In the hut by which the soldiers had passed there were assembled the chief officers in command, and an eager conversation was going on over their tea about that day’s doings and the manœuvres proposed for the night. The plan was to execute a flank movement to the left, cut off and capture the viceroy.

By the time the soldiers had dragged the fence to its place they found blazing fires, cooking supper on all sides. The firewood was crackling, the snow was melting, and the black shadows of soldiers were flitting to and fro all over the space between trampled down in the snow.
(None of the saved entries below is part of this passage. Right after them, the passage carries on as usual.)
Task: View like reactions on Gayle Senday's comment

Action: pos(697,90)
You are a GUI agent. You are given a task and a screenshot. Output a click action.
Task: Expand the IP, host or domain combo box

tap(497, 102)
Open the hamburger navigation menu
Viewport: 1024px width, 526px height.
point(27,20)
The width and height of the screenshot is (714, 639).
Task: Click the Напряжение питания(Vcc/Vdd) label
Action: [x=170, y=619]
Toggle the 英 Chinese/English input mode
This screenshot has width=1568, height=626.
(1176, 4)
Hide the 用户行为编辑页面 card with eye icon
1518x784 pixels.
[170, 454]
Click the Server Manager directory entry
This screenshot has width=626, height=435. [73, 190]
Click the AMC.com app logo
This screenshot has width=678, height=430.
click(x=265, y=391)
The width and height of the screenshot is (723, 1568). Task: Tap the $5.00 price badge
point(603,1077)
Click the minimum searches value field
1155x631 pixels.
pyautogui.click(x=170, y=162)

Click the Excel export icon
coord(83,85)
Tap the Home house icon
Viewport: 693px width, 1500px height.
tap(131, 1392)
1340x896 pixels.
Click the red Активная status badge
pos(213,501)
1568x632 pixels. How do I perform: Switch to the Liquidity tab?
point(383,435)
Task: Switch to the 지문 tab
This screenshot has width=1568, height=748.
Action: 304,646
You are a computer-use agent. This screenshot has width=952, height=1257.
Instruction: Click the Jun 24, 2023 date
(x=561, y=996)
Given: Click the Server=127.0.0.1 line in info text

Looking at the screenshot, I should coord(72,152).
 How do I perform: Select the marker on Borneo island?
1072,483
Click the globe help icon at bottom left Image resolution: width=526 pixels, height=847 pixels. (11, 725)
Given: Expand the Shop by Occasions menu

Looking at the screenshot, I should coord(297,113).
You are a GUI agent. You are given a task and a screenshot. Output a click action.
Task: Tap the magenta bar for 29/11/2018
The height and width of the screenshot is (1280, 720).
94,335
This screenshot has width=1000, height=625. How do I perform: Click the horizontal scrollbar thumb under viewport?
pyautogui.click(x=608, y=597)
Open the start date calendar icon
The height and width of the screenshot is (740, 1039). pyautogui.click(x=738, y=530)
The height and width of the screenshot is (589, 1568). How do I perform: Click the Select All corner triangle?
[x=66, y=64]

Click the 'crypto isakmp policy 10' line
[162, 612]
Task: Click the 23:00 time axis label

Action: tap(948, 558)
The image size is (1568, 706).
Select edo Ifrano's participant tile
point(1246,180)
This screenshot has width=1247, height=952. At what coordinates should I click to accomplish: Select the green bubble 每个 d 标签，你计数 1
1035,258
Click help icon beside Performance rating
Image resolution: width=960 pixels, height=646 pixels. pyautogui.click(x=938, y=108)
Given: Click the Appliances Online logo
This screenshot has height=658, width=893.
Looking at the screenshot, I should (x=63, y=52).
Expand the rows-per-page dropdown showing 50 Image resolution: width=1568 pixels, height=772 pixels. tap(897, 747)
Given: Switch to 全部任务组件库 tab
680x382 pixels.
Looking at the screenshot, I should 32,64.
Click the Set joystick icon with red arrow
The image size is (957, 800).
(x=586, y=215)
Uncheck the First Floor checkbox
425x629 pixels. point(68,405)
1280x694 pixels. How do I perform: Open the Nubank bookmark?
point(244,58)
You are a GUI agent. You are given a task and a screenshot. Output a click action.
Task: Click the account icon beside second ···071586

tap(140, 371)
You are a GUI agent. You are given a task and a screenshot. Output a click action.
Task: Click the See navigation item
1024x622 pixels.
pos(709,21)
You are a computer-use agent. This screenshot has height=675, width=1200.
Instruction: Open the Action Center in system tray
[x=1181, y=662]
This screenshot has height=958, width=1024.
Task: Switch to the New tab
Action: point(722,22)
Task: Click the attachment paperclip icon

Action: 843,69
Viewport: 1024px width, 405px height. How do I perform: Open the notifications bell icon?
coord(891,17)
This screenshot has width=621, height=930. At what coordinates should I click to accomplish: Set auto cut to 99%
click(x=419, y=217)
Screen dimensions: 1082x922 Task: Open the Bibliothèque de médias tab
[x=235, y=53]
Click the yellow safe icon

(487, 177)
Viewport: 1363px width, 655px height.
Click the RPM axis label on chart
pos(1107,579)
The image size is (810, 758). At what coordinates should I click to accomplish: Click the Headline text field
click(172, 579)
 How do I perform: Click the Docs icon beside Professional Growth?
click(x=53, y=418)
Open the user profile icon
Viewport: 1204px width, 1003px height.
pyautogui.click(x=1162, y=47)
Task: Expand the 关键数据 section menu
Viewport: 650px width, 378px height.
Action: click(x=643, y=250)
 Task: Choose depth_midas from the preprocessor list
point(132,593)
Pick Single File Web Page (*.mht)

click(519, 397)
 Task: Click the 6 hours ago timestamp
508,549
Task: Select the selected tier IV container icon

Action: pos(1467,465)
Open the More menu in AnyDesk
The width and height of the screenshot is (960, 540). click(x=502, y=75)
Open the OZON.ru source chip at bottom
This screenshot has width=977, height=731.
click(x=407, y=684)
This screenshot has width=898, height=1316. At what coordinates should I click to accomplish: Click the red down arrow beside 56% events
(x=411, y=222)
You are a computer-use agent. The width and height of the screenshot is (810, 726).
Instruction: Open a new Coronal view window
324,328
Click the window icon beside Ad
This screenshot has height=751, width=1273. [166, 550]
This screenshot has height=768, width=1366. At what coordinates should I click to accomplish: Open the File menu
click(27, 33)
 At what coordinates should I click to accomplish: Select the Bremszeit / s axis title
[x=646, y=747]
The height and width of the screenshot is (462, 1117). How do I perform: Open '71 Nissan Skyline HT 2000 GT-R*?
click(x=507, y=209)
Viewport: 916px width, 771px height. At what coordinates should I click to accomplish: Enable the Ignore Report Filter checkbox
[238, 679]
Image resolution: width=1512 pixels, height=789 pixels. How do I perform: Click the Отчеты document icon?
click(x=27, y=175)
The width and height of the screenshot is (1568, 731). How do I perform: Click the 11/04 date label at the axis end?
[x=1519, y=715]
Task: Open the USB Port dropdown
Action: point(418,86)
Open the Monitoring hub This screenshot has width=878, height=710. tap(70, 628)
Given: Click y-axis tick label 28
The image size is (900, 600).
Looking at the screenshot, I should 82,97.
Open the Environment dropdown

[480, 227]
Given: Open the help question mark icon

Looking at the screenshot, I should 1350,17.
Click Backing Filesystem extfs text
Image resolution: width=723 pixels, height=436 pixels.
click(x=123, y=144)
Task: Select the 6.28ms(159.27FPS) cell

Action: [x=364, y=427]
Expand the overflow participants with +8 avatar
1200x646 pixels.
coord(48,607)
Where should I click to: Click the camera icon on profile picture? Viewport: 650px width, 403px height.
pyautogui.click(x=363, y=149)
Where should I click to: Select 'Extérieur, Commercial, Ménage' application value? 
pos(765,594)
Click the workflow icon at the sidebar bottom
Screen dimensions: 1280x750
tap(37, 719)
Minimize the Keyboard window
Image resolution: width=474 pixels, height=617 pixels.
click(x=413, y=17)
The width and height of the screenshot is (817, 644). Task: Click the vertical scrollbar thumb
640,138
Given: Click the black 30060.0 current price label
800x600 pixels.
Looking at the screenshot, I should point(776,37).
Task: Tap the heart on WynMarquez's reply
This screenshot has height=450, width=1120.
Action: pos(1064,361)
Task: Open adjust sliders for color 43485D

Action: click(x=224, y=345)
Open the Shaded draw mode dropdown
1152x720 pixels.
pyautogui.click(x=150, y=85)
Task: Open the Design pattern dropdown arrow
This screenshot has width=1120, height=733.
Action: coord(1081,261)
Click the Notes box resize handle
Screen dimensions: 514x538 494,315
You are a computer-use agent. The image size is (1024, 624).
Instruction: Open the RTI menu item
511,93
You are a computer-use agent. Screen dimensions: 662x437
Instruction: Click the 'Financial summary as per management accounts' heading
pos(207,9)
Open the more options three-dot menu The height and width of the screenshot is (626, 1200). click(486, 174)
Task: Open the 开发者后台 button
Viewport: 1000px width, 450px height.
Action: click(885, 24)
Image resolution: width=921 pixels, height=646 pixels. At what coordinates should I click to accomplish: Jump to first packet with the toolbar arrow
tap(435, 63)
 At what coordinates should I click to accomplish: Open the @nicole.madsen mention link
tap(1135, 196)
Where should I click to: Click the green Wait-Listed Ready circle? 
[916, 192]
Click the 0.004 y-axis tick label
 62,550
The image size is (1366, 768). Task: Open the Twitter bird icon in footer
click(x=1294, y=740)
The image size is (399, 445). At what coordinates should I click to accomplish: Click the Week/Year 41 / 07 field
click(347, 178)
Axes and cutlasses were at work on all sides. Everything was done without a word of command being given. Wood was piled up for a supply of fuel through the night, shanties were being rigged up for the officers, pots were being boiled, and arms and accoutrements set to rights.

The wattle wall was set up in a semicircle to give shelter from the north, propped up by stakes, and before it was built a camp-fire. They beat the tattoo-call, counted over their number, had supper, and settled themselves round the fires—some repairing their foot-gear, some smoking pipes, others stripped naked trying to steam the lice out of their clothes.

  By PanEris using Melati.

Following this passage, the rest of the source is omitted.